DENVER - A group of political, environmental and business experts from Israel are visiting five western U.S. cities a week prior to Prime Minister Benjamin Netanyahu’s trip to Washington D.C. to meet with President Barack Obama.
Denver was one of their stops.
Dr. Eytan Gilboa, Chair and Academic Director of the Israel Public Diplomacy Forum, says their goal it get people to understand developments in the Middle East and how important it is for the U.S. to be engaged.
“There is so much violence, killing, murdering and extremism in the Middle East,” he said. “If it is not stopped there, it will come to the doorsteps of the Western World.”
Gilboa told Denver 7 that the main target of the Jihadists is not the Middle East, it’s the U.S.
“They feel the American way of life threatens their existence,” he said.
When asked how, he replied, “One example is women’s rights. Many of those Islamic extreme movements don’t think that women should have any rights. They should not work. They should not reveal themselves.

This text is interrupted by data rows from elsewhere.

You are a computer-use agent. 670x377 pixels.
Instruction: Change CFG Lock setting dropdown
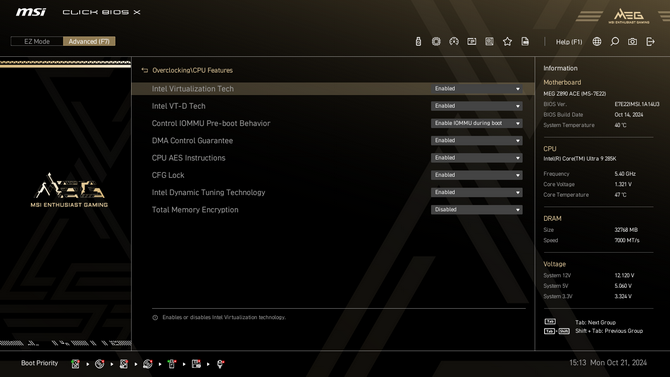[x=476, y=175]
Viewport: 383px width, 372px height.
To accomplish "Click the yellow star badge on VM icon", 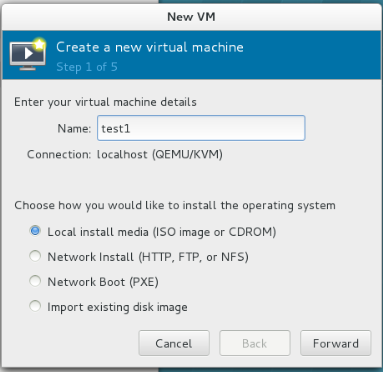I will pyautogui.click(x=39, y=44).
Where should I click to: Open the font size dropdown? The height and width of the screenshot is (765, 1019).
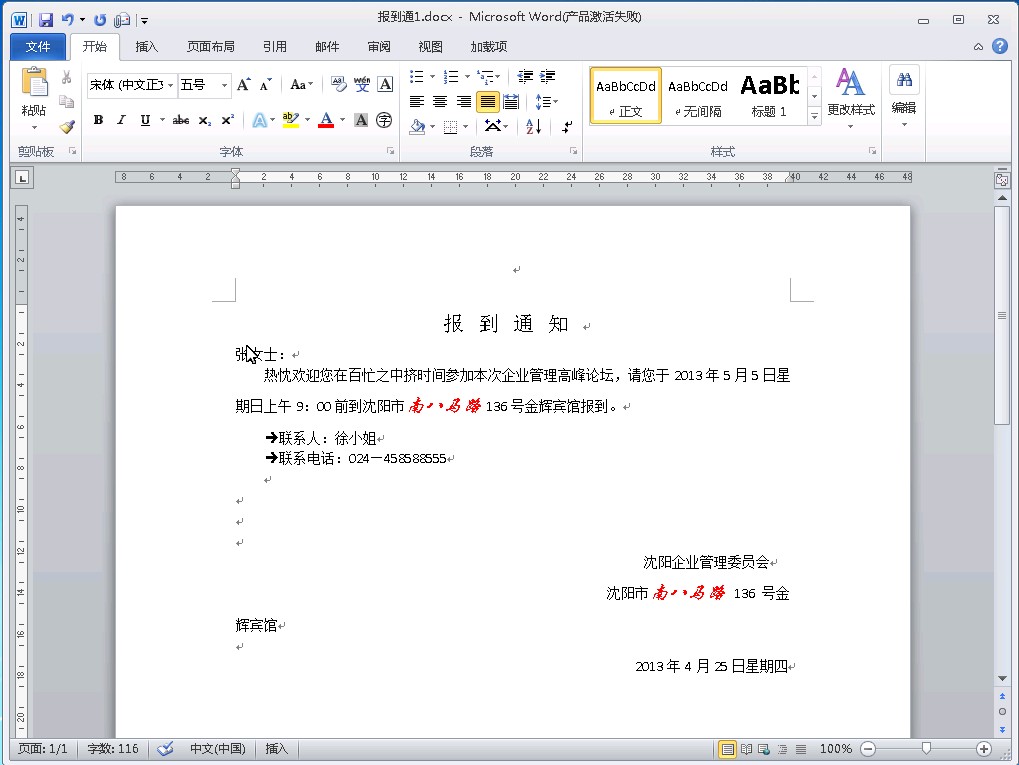pyautogui.click(x=224, y=86)
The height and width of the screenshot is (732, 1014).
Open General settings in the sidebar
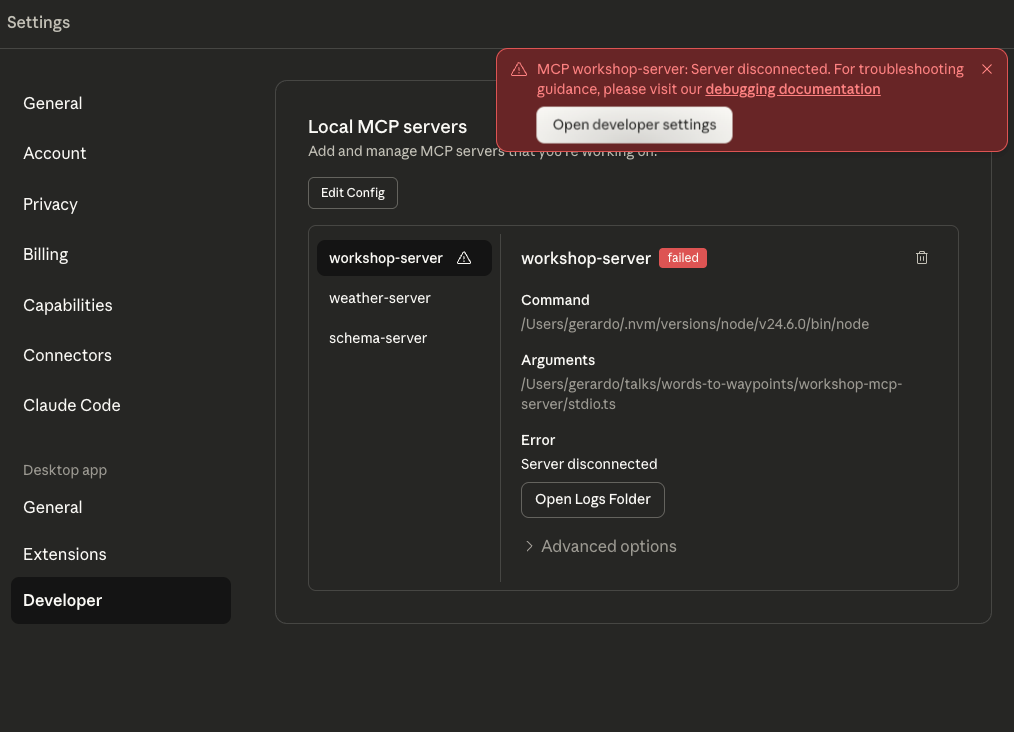click(x=52, y=103)
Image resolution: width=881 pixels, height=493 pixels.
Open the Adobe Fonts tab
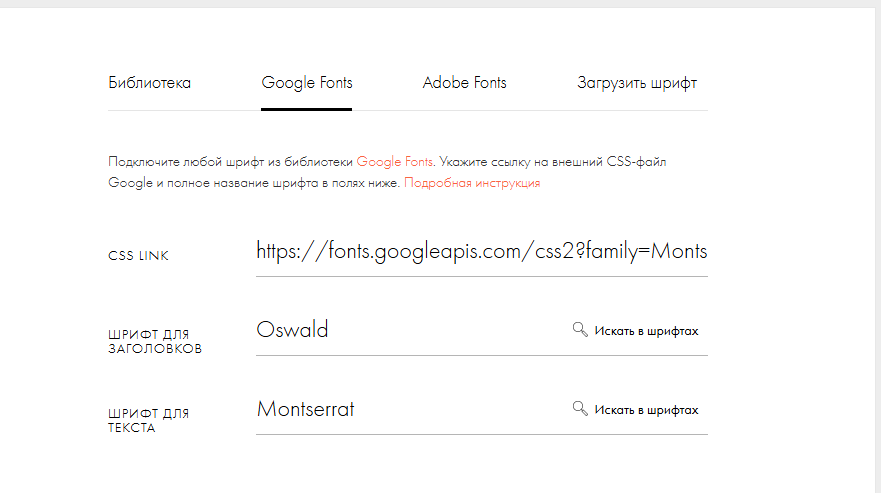(464, 83)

They should not be free to move around and do whatever they want.”
Giboa said he believes the U.S. should restore the traditional alliance of pro American Arab states, Israel and moderate Muslim organizations “to defeat the threat of Islamic fundamentalism.”
He said Russia and Iran are trying to build a strategic axis from Tehran to Beirut, where Hezbollah controls Lebanon.
“I consider the threat of that axis as dangerous as the threat of the Islamic state,” he said. “Iran wants to overthrow American and pro-western regimes and wants to eliminate Israel… because it considers Israel an obstacle in its path toward domination and hegemony.”
When asked why Russia is so supportive of the current Syrian regime, Gilboa said it’s because Vladimir Putin wants access to a naval port on the Mediterranean, so Russia can counter NATO.
He said it’s possible that the Russian jetliner that crashed on the Sinai Peninsula Saturday was bombed, and that other jetliners could be targeted.
“I think those who are responsible for protecting civil aviation have to worry more than than they did in the period immediately after 9/11,” he said.
Dr. Ely Karmon, of the International Institute for Counter Terrorism, told Denver 7 that there has been a change in U.S. strategy in that region over the last 3 or 4 years.
“Sometimes, I would even say it's zig zagging,” he said, “even in disarray.”
He said several countries see the influence of the U.S. diminishing and Russia’s increasing. He said that’s not a good sign.
“For example,” Karmon said, “the Egyptians are going to buy weapons from Russia. We even see the Saudis looking to China to buy weapons. And this means the U.S. is probably losing ground in the region.”
Both men said Netanyahu’s trip to Washington will be a golden opportunity to repair damage to relations that have frayed over the last two years.
“At the personal level (Obama-Netanyahu) I don’t think there is any chance for reconciliation because of the poison that went into the relationship,” Gilboa said, “but the two leaders will discuss and will try to reach agreement on issues having to do with Iran, their violence and sponsorship of terrorism, and what to do if Iran violates the nuclear agreement.
He said the both countries will talk about what kind of military compensation Israel will get to strengthen it's ability to withstand Iranian manipulation.
He said the President and Prime Minister will also discuss Israeli-Palestinian negotiations.
“The U.S. will look at whether the time is right for another major peace initiative,” Gilboa said. “And the U.S. and Israel will discuss Russian intervention.
“Both will have to come up with strategies to deal with it,” he said.